The attacker appears to have used the protocol’s own private keys to drain liquidity pools. It’s unclear how they got them.
It’s been a rough holiday season for Solana.
After struggling to recover from debilitating damage wrought on the network by the stunning downfall of one of its most prominent backers, disgraced FTX founder Sam Bankman-Fried, Solana has now suffered a significant hack to one of its largest DeFi protocols.
Early Friday, Solana DeFi protocol Raydium announced that a hacker had managed to overtake the organization’s “owner authority,” and used that access to begin draining Raydium’s liquidity pools. DeFi tools allow users to trade, borrow, and lend crypto assets among each other, without third-party intermediaries. And automated market makers like Raydium accomplish this by allowing users to contribute assets to a pool, often in exchange for token rewards.
Within hours today, a hacker stole over $2.2 million worth of digital assets from such a pool on Raydium, including $1.6 million worth of SOL, according to analysis from blockchain analytics firm Nansen.
The hacker appears to have pulled off the attack by using one of the protocol owner’s private keys. It remains unclear how the hacker accessed that information.
Raydium is one of Solana’s largest decentralized finance protocols, and is considered one of the cornerstones of the Solana DeFi ecosystem. The fact that it was vulnerable to such a top-down method of exploitation led many in the Raydium community to advise withdrawing from the protocol entirely.
In the minutes following the hack, Raydium’s native token RAY fell just over 8% to $0.16 at writing, according to CoinGecko. Total value locked on the protocol has plummeted over 27% in the same period, to $34.73 million at writing, according to DeFi Llama.

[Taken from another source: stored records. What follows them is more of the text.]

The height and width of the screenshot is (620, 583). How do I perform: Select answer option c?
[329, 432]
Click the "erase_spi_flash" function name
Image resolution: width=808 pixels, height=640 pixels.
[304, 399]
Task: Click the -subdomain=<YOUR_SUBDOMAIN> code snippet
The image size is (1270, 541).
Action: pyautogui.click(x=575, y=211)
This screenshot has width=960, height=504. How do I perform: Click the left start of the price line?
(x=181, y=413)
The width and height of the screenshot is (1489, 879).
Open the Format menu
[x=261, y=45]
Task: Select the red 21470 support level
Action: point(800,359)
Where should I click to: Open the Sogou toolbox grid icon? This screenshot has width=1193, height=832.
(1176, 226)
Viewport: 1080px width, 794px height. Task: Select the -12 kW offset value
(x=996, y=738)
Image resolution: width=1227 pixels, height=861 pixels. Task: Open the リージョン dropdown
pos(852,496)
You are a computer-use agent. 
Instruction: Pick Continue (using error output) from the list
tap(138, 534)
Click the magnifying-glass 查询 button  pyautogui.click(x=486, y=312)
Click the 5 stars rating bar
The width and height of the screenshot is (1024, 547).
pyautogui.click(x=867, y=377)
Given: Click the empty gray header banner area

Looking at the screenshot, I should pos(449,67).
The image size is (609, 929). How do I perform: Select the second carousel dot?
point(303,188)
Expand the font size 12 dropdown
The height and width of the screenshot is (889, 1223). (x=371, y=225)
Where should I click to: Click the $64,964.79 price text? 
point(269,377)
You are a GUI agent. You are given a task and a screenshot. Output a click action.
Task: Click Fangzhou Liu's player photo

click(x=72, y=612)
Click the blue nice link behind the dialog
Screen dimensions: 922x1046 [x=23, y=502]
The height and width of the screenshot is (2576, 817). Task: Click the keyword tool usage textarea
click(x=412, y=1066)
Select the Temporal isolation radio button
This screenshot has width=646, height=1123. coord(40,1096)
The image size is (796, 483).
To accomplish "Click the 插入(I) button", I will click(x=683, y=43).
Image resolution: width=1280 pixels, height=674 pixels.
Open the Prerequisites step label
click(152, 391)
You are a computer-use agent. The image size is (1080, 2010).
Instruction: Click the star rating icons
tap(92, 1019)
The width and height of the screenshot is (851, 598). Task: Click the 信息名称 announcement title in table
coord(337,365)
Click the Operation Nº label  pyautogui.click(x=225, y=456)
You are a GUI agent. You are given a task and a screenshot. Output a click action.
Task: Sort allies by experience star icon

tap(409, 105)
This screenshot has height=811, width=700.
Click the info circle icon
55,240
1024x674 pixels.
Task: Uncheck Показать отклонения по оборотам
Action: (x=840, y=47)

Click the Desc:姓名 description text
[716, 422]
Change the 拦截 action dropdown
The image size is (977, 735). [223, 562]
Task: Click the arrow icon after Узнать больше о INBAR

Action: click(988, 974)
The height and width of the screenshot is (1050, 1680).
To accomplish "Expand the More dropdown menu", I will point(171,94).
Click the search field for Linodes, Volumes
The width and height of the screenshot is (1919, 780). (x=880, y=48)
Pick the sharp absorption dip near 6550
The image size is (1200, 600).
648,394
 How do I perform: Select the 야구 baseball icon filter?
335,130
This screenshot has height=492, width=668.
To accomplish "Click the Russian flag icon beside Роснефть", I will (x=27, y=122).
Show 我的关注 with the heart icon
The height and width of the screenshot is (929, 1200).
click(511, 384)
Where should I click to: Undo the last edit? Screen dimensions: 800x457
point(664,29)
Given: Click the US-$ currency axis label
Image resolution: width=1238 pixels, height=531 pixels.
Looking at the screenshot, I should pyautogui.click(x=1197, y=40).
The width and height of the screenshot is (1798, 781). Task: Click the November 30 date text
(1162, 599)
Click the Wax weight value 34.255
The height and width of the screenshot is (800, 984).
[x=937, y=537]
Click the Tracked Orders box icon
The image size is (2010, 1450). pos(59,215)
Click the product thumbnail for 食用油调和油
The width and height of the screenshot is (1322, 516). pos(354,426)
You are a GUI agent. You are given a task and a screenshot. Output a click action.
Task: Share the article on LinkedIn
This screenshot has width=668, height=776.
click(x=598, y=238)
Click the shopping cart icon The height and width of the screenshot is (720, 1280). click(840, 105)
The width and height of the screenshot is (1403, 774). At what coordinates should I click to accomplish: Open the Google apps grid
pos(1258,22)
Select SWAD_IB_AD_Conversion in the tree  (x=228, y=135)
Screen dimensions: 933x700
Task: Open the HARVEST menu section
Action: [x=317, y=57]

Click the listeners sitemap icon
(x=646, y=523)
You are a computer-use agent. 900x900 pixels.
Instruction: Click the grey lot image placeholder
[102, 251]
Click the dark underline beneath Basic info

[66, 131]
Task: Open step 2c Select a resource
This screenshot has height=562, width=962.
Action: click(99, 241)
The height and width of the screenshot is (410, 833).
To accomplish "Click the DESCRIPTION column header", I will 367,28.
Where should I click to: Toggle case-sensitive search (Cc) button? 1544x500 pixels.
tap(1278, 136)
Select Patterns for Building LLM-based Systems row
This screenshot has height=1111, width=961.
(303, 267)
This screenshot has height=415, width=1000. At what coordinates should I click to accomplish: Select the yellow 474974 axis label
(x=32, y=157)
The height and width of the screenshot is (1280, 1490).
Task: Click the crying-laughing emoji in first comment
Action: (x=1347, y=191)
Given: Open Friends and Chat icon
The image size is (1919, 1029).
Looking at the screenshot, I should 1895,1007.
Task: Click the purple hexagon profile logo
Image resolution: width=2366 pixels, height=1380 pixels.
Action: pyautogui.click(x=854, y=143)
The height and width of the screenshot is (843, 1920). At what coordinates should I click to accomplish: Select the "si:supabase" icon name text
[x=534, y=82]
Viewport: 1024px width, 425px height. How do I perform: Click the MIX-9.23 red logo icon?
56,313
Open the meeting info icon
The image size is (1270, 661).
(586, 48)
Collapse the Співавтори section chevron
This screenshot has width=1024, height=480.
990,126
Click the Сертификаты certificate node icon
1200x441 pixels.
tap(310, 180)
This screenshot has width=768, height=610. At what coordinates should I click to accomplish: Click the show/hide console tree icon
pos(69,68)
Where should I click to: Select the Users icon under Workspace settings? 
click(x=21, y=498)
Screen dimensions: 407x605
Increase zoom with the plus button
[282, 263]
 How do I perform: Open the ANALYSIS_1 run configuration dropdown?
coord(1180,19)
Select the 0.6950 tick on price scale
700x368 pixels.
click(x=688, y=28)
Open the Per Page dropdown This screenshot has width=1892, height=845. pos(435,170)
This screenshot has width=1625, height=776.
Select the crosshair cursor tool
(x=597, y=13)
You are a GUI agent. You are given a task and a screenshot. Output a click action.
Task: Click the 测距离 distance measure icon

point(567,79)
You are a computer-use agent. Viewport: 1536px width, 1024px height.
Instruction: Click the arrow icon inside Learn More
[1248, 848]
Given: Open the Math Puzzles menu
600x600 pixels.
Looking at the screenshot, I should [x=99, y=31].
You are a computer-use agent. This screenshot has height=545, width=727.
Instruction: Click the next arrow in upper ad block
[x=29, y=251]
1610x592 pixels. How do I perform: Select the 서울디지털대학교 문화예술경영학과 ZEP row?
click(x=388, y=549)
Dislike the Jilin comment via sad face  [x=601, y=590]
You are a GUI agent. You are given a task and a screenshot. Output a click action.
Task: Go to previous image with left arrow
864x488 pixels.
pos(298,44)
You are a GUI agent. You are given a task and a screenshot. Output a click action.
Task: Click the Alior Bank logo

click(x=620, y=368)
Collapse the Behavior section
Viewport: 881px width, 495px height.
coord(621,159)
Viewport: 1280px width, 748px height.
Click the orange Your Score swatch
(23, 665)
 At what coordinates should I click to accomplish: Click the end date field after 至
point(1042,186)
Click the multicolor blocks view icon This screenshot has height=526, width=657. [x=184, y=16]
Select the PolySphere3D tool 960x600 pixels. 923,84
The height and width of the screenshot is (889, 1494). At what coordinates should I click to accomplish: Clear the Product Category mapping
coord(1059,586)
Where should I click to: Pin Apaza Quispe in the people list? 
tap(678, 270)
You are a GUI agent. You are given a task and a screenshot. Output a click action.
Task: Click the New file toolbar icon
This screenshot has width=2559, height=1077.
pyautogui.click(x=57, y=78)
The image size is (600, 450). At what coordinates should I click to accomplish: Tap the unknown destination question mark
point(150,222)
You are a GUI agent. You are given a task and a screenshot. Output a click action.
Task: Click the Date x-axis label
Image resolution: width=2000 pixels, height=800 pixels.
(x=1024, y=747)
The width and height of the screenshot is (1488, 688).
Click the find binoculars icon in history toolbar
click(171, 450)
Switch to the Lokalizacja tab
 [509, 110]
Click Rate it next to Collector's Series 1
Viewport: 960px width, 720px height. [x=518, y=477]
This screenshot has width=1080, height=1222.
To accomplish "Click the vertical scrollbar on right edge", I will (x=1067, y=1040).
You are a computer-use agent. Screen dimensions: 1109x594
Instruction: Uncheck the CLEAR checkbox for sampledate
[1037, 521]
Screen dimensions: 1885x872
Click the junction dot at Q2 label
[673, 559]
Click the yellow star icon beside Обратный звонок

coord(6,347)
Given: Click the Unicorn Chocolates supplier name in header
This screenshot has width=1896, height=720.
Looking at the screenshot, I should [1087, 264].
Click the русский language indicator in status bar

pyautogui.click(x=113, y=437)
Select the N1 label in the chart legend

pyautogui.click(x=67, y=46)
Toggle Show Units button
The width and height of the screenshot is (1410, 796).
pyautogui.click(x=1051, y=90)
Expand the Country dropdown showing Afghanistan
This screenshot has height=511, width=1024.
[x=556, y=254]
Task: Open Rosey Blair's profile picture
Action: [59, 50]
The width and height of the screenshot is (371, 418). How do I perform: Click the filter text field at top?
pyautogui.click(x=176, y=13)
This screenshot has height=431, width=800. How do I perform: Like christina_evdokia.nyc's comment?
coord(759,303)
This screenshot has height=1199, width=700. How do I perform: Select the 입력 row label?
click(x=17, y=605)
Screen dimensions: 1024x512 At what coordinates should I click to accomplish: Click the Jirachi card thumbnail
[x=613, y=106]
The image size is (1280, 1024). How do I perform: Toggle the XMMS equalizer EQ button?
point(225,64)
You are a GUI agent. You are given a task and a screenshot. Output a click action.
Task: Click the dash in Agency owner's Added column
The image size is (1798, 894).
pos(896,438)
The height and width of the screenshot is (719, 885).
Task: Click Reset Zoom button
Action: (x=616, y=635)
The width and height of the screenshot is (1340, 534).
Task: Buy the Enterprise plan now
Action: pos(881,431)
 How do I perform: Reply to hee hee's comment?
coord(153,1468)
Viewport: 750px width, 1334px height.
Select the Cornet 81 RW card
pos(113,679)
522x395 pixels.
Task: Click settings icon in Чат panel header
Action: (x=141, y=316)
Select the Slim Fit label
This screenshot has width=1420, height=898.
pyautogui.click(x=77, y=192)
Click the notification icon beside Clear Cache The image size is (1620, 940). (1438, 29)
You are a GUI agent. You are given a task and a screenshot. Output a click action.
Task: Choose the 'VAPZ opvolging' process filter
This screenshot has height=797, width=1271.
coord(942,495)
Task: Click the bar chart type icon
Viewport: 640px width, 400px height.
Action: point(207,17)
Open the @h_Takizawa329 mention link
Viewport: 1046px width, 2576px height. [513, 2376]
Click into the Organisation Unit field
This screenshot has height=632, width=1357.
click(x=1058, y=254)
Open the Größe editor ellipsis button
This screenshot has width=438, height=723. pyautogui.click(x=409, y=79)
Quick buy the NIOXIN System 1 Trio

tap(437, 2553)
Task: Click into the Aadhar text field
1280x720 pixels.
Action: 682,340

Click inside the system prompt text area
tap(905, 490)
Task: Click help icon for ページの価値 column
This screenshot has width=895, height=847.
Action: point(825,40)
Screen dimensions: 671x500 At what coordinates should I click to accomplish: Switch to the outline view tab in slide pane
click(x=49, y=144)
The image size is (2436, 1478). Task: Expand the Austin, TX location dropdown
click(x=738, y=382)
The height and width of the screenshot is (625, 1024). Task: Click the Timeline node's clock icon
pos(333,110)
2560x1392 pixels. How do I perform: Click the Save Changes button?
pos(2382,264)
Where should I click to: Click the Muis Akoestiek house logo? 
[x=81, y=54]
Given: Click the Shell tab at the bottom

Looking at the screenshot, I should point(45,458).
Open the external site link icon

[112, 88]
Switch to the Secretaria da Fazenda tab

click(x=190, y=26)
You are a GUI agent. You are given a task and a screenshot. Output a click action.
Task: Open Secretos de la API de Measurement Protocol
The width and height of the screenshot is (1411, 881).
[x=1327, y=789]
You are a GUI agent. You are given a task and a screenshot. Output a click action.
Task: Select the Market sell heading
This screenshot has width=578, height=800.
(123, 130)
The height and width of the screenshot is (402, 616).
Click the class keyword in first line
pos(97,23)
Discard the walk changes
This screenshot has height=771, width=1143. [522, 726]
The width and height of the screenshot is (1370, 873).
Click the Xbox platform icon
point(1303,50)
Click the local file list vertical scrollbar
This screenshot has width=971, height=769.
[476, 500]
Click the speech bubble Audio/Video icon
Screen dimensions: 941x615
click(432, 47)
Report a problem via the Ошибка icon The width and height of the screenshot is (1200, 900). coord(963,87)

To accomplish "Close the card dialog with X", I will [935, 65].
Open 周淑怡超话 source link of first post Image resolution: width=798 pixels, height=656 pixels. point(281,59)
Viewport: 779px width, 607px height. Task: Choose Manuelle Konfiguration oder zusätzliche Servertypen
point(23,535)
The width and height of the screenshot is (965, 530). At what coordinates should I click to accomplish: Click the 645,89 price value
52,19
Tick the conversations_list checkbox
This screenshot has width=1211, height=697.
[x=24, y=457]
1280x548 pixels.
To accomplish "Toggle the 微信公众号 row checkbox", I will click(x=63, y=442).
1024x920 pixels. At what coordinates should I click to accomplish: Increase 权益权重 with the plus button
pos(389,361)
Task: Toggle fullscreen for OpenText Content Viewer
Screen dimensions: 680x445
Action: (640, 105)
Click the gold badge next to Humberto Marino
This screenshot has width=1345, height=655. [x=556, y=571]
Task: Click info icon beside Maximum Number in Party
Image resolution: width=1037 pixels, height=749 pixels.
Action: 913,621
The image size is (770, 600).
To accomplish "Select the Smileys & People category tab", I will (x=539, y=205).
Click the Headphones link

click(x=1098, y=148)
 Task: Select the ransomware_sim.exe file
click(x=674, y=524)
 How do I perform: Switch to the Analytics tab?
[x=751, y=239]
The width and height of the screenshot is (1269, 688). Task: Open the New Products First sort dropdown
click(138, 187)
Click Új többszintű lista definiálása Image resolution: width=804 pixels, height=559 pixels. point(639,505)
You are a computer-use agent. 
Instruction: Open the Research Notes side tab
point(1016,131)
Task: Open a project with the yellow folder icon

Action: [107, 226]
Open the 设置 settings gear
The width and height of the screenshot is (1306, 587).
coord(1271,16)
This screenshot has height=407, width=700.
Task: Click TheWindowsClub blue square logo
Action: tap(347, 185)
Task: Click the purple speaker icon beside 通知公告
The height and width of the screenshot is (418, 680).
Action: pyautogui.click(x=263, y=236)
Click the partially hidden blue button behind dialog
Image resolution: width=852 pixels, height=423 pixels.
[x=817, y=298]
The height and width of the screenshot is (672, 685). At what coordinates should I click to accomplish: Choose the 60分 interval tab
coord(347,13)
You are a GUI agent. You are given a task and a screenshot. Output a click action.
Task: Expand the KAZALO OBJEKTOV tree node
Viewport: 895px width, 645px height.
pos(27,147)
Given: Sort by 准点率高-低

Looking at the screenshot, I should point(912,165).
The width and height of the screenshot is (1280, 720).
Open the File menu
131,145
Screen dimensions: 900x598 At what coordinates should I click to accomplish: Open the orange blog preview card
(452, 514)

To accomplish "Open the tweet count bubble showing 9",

The exploit comes just a month after several wallets belonging to FTX, then in the throes of collapse, were drained of $650 million in digital assets. Bankman-Fried later claimed the attack, while not his doing, was potentially the work of a former FTX employee. Bankman-Fried was arrested on Monday for eight criminal charges including conspiracy, wire fraud, and money laundering.
In the days following FTX’s collapse, it was revealed that the private keys to Solana decentralized exchange and liquidity provider Serum—co-founded by Bankman-Fried himself—were housed on FTX. Given that Serum was integrated with almost every major Solana DeFi project, including Raydium, the news spread panic across the entire network. Raydium and a number of other protocols rushed to cut ties to Serum, and then jumpstart a fork of the project untainted by the FTX fallout.
Friday’s Raydium hack, while not necessarily linked to Serum or FTX, indicates that Solana’s worries are far from over.